更新日:2015年04月25日
卵の生産者のコレステロールのお話
食べ物からのコレステロールの目標量が撤廃!
秋川牧園では、卵の生産者として、卵の食品としての素晴らしさを、ことあるごとに消費者の皆さんにお伝えしてきました。しかし、その時に必ずでてくるのが「卵はコレステロールが多いから、1日1個までですよね。」という誤解でした。
とはいえ、ここ数年は正しい情報が徐々に広がり、卵は1日2個、3個食べても問題なし、という理解も大分進んできました。
そして、ついに国もそのことを明確にしてくれました! 2015年度版の「日本人の食事摂取基準」で、食事からのコレステロールの摂取量の上限目標値を撤廃したのです。
「日本人の食事摂取基準」とは、いろんな栄養素について“どれくらい食べればよいか”の基準を厚生労働省が示したもの。この本を基に日本中の栄養士が、給食や食堂などの献立を考えています。
食べ物と血中コレステロールの本当の関係とは?
以前の「食事摂取基準」では、コレステロールは、成人男性1日750mg未満、成人女性600mg未満と摂取する目標量が定められていました。
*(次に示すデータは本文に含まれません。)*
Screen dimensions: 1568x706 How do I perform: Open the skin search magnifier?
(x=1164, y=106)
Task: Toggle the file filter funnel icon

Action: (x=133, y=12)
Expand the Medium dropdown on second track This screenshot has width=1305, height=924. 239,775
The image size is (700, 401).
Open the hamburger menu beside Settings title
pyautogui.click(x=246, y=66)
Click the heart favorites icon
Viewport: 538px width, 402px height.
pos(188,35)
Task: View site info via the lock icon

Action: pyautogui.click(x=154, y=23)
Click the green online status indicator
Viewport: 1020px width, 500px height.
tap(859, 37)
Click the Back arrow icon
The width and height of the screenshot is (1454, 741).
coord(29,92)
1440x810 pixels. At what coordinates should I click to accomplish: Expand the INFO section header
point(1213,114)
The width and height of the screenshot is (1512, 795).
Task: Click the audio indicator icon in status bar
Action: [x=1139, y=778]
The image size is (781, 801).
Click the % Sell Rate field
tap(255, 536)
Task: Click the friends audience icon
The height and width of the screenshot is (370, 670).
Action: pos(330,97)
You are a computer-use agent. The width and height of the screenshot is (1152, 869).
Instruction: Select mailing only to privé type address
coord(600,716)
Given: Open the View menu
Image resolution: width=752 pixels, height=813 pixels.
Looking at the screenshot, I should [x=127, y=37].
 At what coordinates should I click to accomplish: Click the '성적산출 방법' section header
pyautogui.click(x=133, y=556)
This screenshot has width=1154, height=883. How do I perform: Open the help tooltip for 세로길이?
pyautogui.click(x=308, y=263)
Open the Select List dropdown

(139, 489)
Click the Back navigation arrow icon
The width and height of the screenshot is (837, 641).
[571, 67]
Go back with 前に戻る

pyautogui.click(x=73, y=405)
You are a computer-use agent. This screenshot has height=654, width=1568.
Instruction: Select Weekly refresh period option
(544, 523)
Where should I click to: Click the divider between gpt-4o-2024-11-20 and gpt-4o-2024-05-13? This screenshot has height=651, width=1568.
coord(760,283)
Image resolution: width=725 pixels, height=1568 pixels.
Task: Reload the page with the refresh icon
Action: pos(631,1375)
しかし、2015年度からその目標量の設定自体が無くなったというわけです。
その理由は、一つには食事からコレステロールを摂っても、そのまま血中コレステロール値に反映される訳ではないことがはっきりしてきたこと。そして二つ目は、コレステロールを多く摂取することと、心筋梗塞や動脈硬化症といった疾病との関連が認められなかったからです。
アメリカからこんなニュースが!
さらに、アメリカからはこんなニュースが飛び込んできました!
「食べ物からのコレステロールの摂取制限は必要ない」とアメリカ政府が発表したのです。アメリカでもこれまでは、コレステロールの摂取量は1日何mg以下が望ましいという指針がありました。しかし、コレステロールを多く含む卵やイクラなどを避けて摂取量を減らしても、血中コレステロール濃度はほとんど変わらないという研究結果などを、今回正式に認めたというわけです。
少なくてもいけないコレステロール
そもそもコレステロールは、生きていく上で欠かせない大切な栄養素。私たちの体の約60兆個の細胞の細胞膜の構成成分になったり、脂肪の消化吸収を助ける胆汁酸の材料になってくれたりしています。
また、あまり知られていませんが、必要なコレステロールの約8割は、実は体内で合成されています。そこで、食事からのコレステロールが多い時は、体内での合成量を減らし、逆に摂取量が少ない時には体内での合成量を増やしてくれるのです。だから、食事からの摂取量が多めでも、血中の濃度は一定に保たれるのですね。
卵を賢く食べよう!
ただし、体内で合成されるからと言って、食事からのコレステロールを極端に制限しても構わないという訳ではありません。コレステロールは、卵をはじめ、お肉や魚などたんぱく質が豊富な食べ物に多く含まれます。そのため、コレステロールを気にして制限ばかりしていると、結果としてたんぱく質不足につながるリスクが高まるのです。
おおざっぱにいうと、1日に少なくとも摂りたいたんぱく質の量は、体重1キロ当たり1gくらいです。60キロの人なら約60g。これに対して、卵は1個で約7gのたんぱく質があります。しかも、物価の優等生というだけあって、卵はコストパフォーマンスが最高なたんぱく源の一つなのです。
もちろん何でも「過ぎたるは及ばざるが如し」ですが、食事とコレステロールの関係を正しく知って、卵をおいしく、楽しく、賢く食べてくださいね。